→ EXCERPT TO READ
* START *
My sister is exactly like your brother and I'm the inroverted, reserved one except in my situation I don't want people talking to me and they end up doing the complete opposite


----------



## JimmyDeansRetartedCousin (Nov 28, 2009)

^What everyone else said about giving off a vibe of uncertainty/aloofness is probably on the button, practice your greetings, work on building your self esteem etc, try and be in the moment & dictate your own reality.


Good luck!


----------



## Aly (Nov 30, 2010)

Thanks for replying everyone, but i'm kind of confused on how i'm supposed to change myself. Like my body language. I don't know what normal body language is, i'm always tense and i've gotten told how I look like i'm scared all of the time and how I look like I don't have confidence. I don't know how to change any of that.


----------



## TaraR16 (Jan 24, 2012)

I have a similar problem.

Having SA, makes me more introspective, so I spend a lot of time lost in my own thoughts.


People generally don't like to interrupt you if you seem distracted or broody, trust me I know.

My only advice is to try to take sometime out of your train of thought/personal soliloquies and try to notice the people around you (make eye contact from time to time etc).

Good luck!


----------



## MGPElectricGuitar (Jan 7, 2012)

Aly said:


> Thanks for replying everyone, but i'm kind of confused on how i'm supposed to change myself. Like my body language. I don't know what normal body language is, i'm always tense and i've gotten told how I look like i'm scared all of the time and how I look like I don't have confidence. I don't know how to change any of that.


I have downloaded an audiobook a couple of months back, I found out that body language is also linked with your thoughts.

For example;

If you slouch when sitting, your mind thinks that you are depressed - So you feel depressed and you look depressed.

If you always sit properly with a good posture, your mind is going to think your happy and confident and this is how you will look.

Onto thoughts;

On the same audiobook the guy presenting gave the audience a challenge. (It was a seminar sort of thing) This challenge was to think positivly for 10 minutes without thiking a negative thought. Now if they reached that goal they had to reach 10 hours, If they reached that - 10 days etc.

The whole point of that is like an exercise for your brain. If you think positivly for enough time then your mind would get used to it and you would get more confident. If you want to download this audiobook it is called Inner Winner by Kevin Mincher. I recomend this because it has helped me lots. I hope this helps you out, Let know how you get on. 

- Mike


----------



## vardhan (Dec 24, 2011)

*28 Dignified Ways to Impress Everyone Around You*









Far more often than any of us like to admit, our actions are driven by an inner desire to impress other people. This desire is often reflected in the brand name products we use, the bars and restaurants we frequent, the houses and cars we buy and the careers we choose.
* END *
→ TASK BRIEF
Can you repeat, word for word, everything in the forum thread from "I have downloaded" down to "10 days etc."?

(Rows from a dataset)
* START *
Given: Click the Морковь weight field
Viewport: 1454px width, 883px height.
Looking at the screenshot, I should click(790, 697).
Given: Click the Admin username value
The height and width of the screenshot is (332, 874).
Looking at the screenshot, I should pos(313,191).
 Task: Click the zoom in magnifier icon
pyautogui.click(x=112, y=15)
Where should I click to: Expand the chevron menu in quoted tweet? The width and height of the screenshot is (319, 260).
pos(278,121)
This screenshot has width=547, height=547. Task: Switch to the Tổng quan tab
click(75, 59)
* END *
* START *
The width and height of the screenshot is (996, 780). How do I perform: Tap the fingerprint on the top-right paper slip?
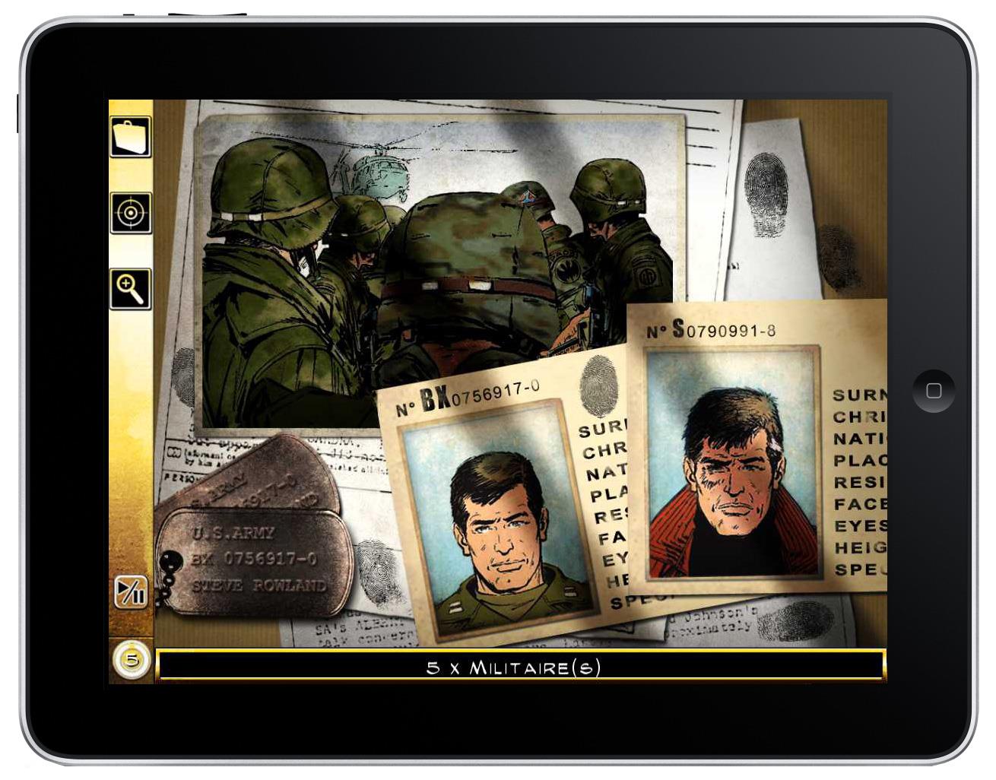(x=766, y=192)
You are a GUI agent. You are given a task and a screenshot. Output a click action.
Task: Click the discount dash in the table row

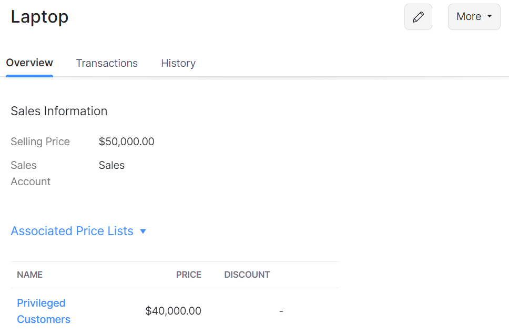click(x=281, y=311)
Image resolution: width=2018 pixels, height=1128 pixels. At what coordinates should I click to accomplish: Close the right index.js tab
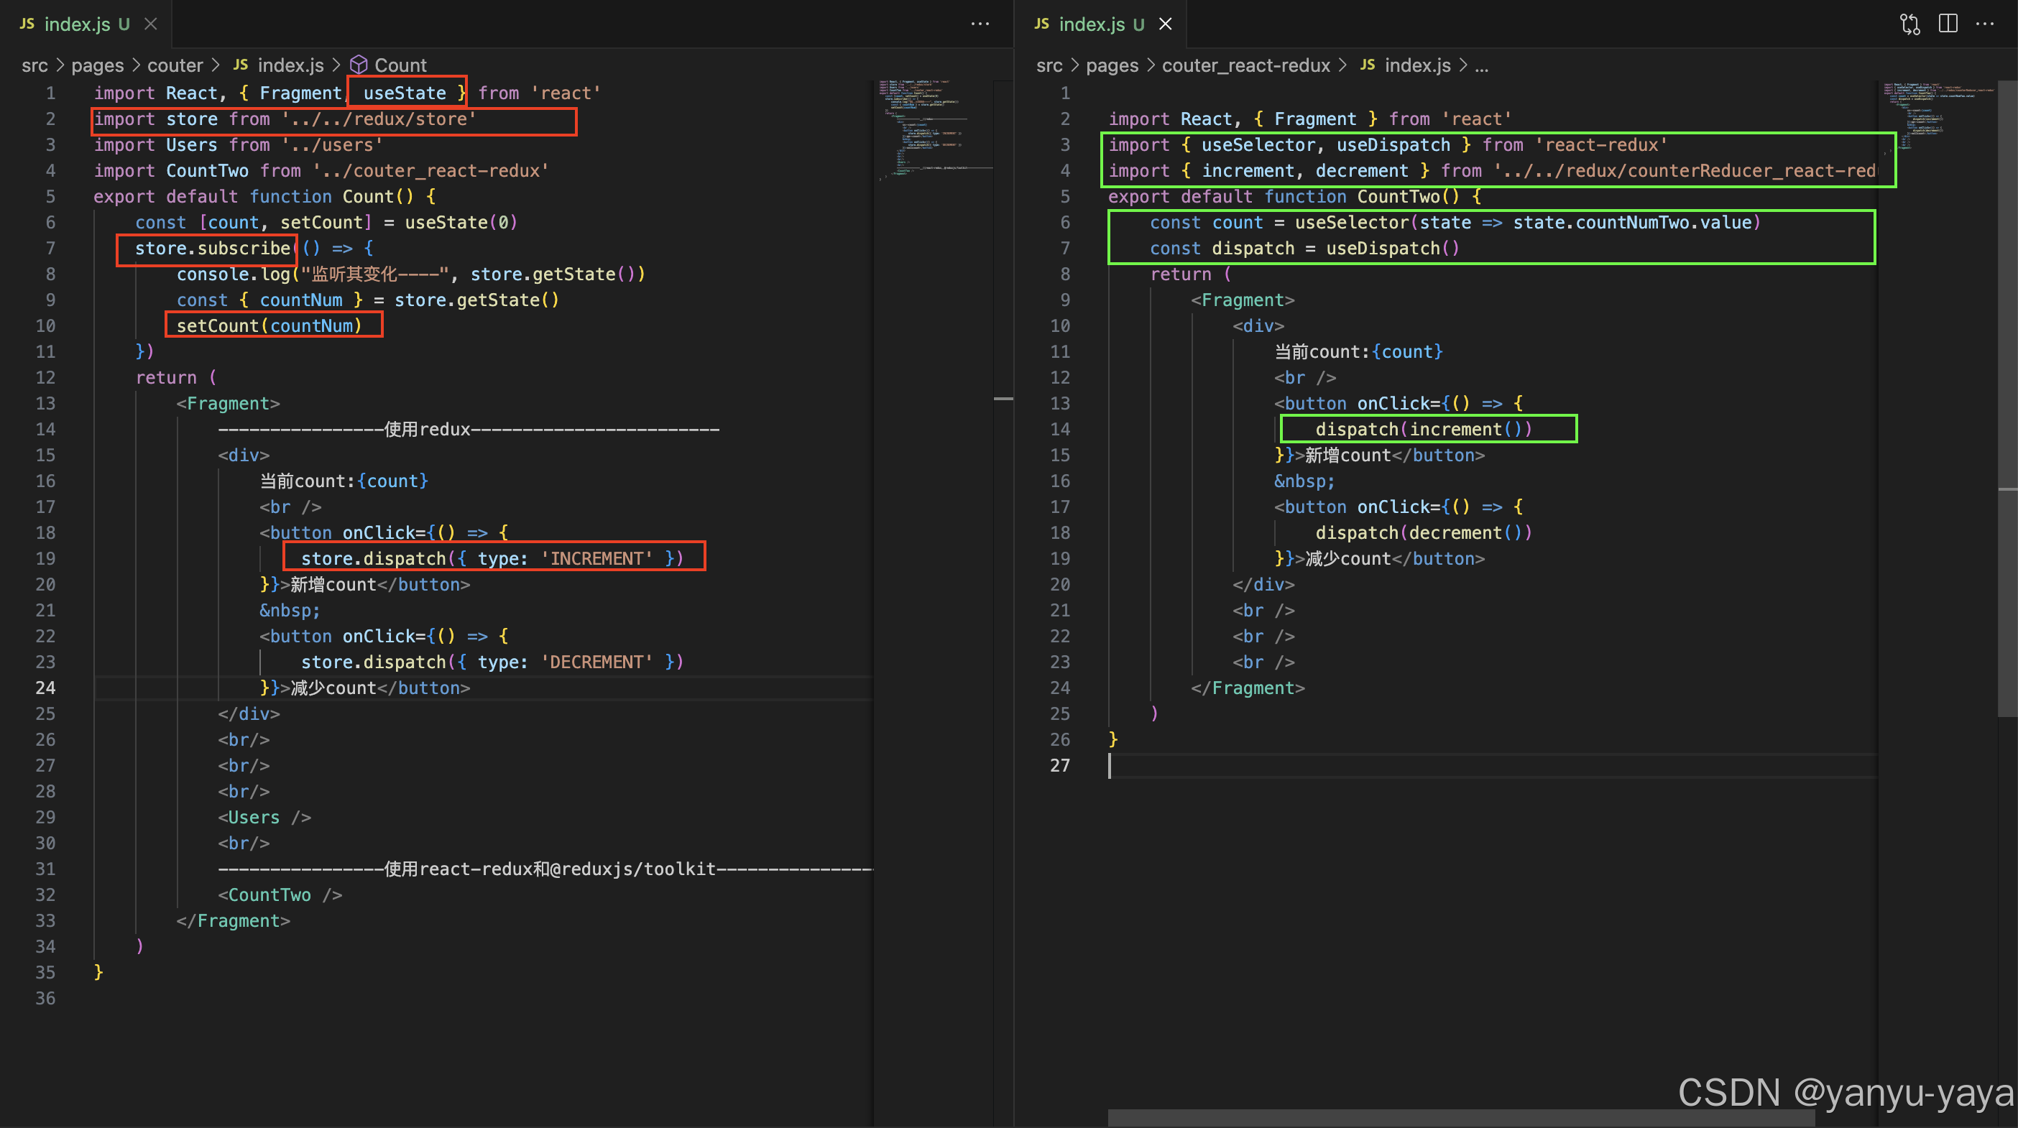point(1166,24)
* END *
* START *
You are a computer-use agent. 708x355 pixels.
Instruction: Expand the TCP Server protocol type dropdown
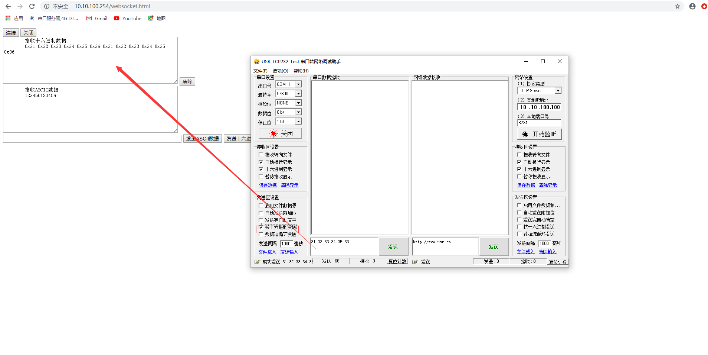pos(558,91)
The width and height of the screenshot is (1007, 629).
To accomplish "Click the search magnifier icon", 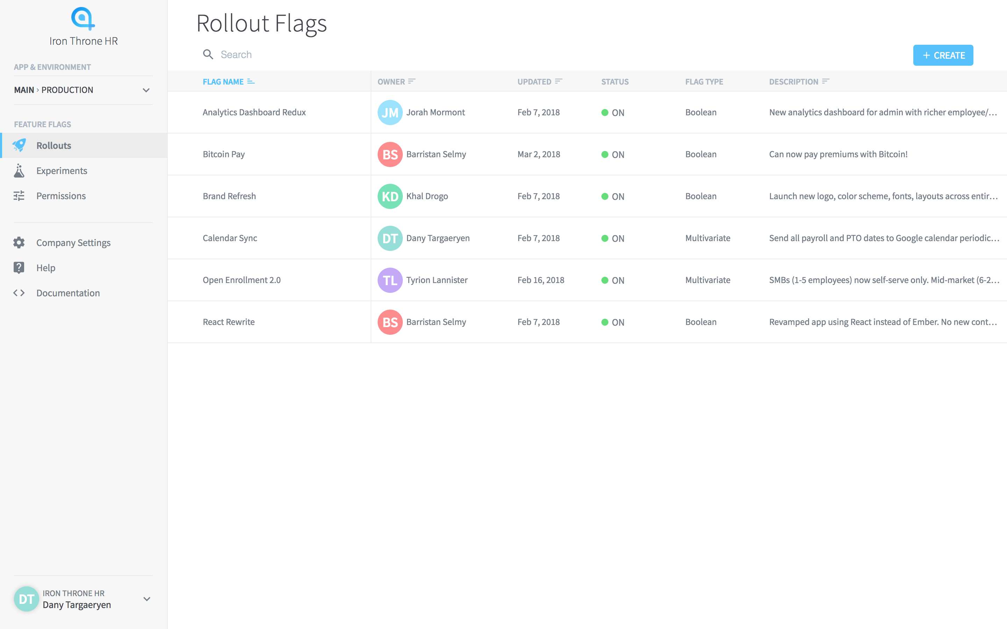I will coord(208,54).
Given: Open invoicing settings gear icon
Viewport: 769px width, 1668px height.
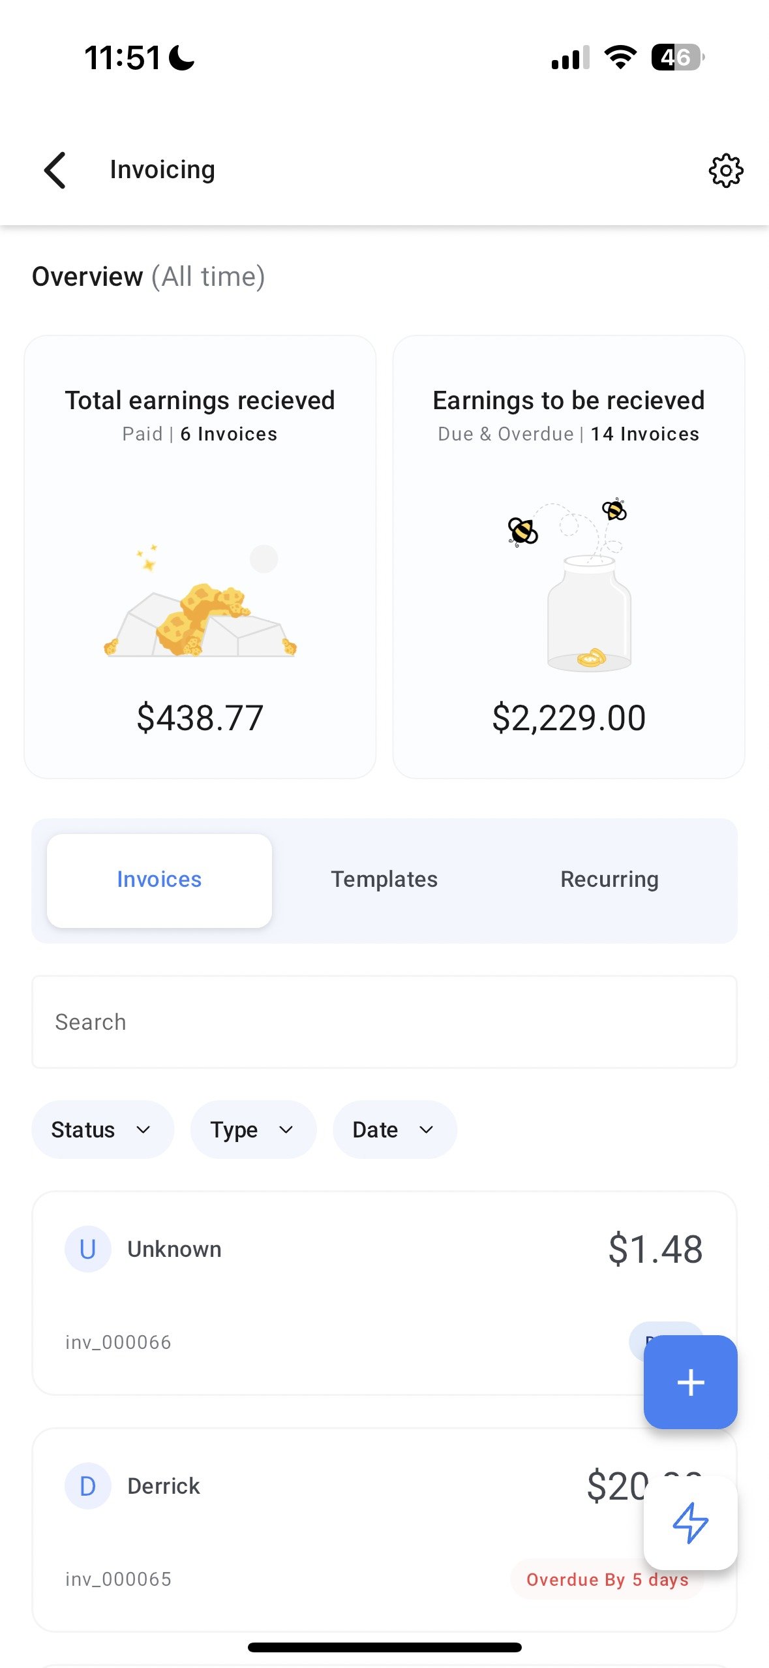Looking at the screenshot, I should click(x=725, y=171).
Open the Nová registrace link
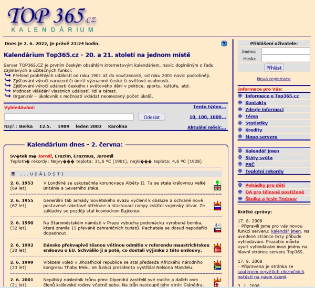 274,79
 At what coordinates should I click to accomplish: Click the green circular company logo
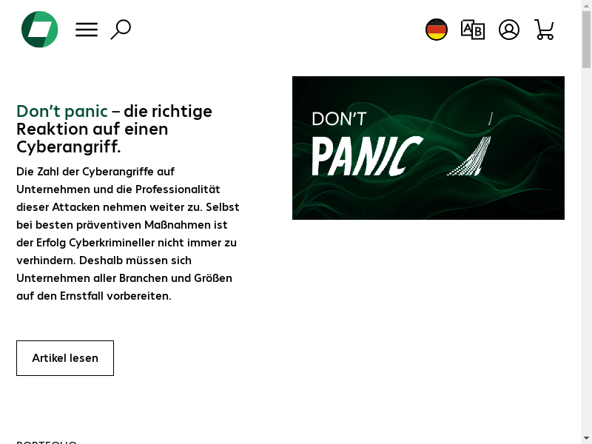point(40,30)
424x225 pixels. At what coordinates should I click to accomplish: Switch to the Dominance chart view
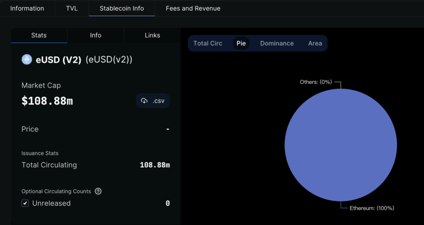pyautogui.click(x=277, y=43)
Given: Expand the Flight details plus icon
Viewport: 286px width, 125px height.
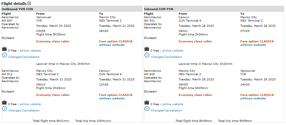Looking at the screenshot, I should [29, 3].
* END *
→ REPLY
I have downloaded an audiobook a couple of months back, I found out that body language is also linked with your thoughts.

For example;

If you slouch when sitting, your mind thinks that you are depressed - So you feel depressed and you look depressed.

If you always sit properly with a good posture, your mind is going to think your happy and confident and this is how you will look.

Onto thoughts;

On the same audiobook the guy presenting gave the audience a challenge. (It was a seminar sort of thing) This challenge was to think positivly for 10 minutes without thiking a negative thought. Now if they reached that goal they had to reach 10 hours, If they reached that - 10 days etc.